L'un de mes films préférés. Un jour, lisant un article prouvant que les rats ont une sorte de télépathie atavique, qui permet à un rat Européen de savoir instinctivement quel danger est représenté par un poison développé aux Etats-Unis, et s'en préserver, Kieslowski développe le scénario le plus délirant du monde: deux jeunes femmes sont nées en même temps, à des kilomètres de distance, et sont le double parfait l'une de l'autre. Sauf que l'une est Polonaise, et l'autre Française, que l'une va vivre, grâce à l'expérience de l'autre, et l'autre mourir dans une scène transgressive qui mêle de façon provocante mort et sexe, funérailles et rapports intimes, jouissance et tristesse. Interrogé au sujet de cette étonnante idée de leurrer le public en tuant une héroïne dès la première demi-heure, Kieslowski répondait par une pirouette qu'il avait fait son Psychose, voilà tout...

Le mystère reste entier, dans ce film, on ne vous expliquera rien, mais chaque vision révèle un peu plus de beautés, et cette étude à fleur de peau de l'âme féminine se transforme un peu plus en une chronique des rapports humains. Pourquoi est-on avec les autres, quelles chances a-t-on de leur apporter quelque chose, quel but poursuivent les autres dans leur rapport à nous-même, et pourquoi aime-t-on? Voilà quelques-unes des questions qui sont abordées visuellement dans ce film, emporté par une Irène Jacob qui joue le rôle de sa vie. Encore aujourd'hui, dans la rue, les gens l'appellent Véronique... Ou Weronika. 

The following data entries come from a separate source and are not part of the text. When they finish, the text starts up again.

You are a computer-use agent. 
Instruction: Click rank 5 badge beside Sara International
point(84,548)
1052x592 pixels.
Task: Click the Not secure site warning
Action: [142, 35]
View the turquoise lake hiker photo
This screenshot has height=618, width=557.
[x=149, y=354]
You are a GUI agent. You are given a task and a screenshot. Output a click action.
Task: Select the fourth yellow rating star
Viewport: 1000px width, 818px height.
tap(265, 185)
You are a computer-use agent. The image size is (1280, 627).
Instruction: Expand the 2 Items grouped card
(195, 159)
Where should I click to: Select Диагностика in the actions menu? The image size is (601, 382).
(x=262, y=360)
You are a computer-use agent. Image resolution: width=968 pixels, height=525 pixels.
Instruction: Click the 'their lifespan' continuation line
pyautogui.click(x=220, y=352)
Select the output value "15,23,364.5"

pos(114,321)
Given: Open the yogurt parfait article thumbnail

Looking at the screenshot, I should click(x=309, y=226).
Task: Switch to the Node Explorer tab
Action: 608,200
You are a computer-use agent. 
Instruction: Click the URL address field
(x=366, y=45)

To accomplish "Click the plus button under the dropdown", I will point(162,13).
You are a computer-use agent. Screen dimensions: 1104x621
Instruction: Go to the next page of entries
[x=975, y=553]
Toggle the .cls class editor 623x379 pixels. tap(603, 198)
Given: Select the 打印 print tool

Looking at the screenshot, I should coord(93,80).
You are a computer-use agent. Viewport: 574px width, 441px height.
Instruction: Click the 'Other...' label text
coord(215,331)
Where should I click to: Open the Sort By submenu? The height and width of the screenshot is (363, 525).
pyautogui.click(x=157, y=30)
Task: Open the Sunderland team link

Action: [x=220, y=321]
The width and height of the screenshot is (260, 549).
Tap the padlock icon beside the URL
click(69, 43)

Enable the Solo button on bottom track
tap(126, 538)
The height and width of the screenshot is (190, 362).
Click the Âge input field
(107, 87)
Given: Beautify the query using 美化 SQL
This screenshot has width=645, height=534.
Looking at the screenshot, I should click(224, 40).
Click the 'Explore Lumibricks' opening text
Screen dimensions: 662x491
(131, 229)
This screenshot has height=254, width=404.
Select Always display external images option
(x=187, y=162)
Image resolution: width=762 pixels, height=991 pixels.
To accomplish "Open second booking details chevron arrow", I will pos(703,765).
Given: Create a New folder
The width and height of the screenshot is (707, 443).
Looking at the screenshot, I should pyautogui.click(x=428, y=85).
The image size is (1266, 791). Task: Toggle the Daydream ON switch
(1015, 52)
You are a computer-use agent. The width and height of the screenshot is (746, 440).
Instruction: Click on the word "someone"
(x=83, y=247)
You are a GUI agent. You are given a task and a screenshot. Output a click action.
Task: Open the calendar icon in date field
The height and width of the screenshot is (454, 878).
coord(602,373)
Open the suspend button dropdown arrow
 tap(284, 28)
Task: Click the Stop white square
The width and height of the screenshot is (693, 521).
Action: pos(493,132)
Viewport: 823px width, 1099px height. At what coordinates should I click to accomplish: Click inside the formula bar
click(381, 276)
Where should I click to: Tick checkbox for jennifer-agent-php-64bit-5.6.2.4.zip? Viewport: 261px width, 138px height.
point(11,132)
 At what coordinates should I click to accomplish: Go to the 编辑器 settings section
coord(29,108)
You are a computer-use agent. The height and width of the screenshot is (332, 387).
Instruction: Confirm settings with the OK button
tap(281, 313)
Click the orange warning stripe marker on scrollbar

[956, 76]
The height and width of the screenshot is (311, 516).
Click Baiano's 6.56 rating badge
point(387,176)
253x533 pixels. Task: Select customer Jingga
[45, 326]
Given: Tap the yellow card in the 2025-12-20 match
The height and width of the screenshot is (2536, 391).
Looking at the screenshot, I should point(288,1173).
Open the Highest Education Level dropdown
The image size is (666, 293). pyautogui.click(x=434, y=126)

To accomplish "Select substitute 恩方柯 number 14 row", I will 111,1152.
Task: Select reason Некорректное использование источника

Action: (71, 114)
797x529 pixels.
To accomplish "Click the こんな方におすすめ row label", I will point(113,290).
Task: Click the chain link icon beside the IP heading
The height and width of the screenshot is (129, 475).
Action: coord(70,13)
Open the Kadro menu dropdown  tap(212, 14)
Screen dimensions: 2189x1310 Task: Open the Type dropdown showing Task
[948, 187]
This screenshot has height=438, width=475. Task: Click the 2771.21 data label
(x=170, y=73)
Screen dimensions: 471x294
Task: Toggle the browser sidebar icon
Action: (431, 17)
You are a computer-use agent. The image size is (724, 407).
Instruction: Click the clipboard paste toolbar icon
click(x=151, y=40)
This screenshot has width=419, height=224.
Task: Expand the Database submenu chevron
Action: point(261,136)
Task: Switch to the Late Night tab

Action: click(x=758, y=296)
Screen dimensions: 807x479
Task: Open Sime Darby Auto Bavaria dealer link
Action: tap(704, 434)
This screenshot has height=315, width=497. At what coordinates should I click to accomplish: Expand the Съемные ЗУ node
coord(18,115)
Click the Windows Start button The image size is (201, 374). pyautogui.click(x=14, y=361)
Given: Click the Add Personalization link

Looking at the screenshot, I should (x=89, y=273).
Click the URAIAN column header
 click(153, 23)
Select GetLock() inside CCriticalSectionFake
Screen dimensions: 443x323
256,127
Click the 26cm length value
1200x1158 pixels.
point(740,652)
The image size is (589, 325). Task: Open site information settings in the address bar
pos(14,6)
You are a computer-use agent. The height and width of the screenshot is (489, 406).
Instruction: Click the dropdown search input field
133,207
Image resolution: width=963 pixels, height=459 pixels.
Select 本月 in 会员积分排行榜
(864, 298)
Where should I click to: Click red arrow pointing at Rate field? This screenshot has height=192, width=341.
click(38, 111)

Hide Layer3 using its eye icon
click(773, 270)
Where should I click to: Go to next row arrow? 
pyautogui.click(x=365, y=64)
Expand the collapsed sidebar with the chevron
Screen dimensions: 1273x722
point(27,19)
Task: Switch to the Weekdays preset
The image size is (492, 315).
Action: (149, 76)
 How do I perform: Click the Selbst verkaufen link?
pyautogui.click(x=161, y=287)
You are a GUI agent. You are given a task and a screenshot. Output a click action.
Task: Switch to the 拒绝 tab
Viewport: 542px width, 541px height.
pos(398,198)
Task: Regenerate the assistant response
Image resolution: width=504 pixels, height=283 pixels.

On sait que Kieslowski, ouvert à toutes les propositions des acteurs durant les tournages, habitué à fonctionner en collaboration avec tous les techniciens, mais sûr de ce qu'il voulait obtenir, finissait toujours par bloquer au montage, un ensemble de décisions difficiles pour lui. Ce film aujourd'hui fermé par le fait d'être sorti, d'avoir été vu, et d'être désormais propriété intime de tous ceux qui l'ont aimé, a posé tellement de problèmes qu'il a failli le sortir sous plusieurs formes, dans dix-sept montages différents. Des pans entiers, des histoires parallèles, des scènes qui vont dans un sens puis dans l'autre... On l'a échappé belle, mais c'est aussi la définition de son cinéma depuis l'étrange film Le hasard (1984): chaque scène, comme chaque être, renferme son lot de possibilités, sa part d'hypothèses. Véronique et Weronika en sont donc deux.

Le film est beau, non seulement esthétiquement (Avec une responsabilité très forte du chef-opérateur Slawomir Idziak dont l'utilisation de filtres dorés dans certaines scènes leur confère un aspect inoubliable), mais aussi par sa mise en scène à la fois totalement maîtrisée, et ouverte: un jeu sur l'oeil, le regard, d'une grande cohérence, et bien sûr le refus d'imposer quoi que ce soit. Une transition parfaite pour le passage du metteur en scène de la Pologne vers l'Europe, mais aussi le début d'une nouvelle ère d'internationalisation du cinéma...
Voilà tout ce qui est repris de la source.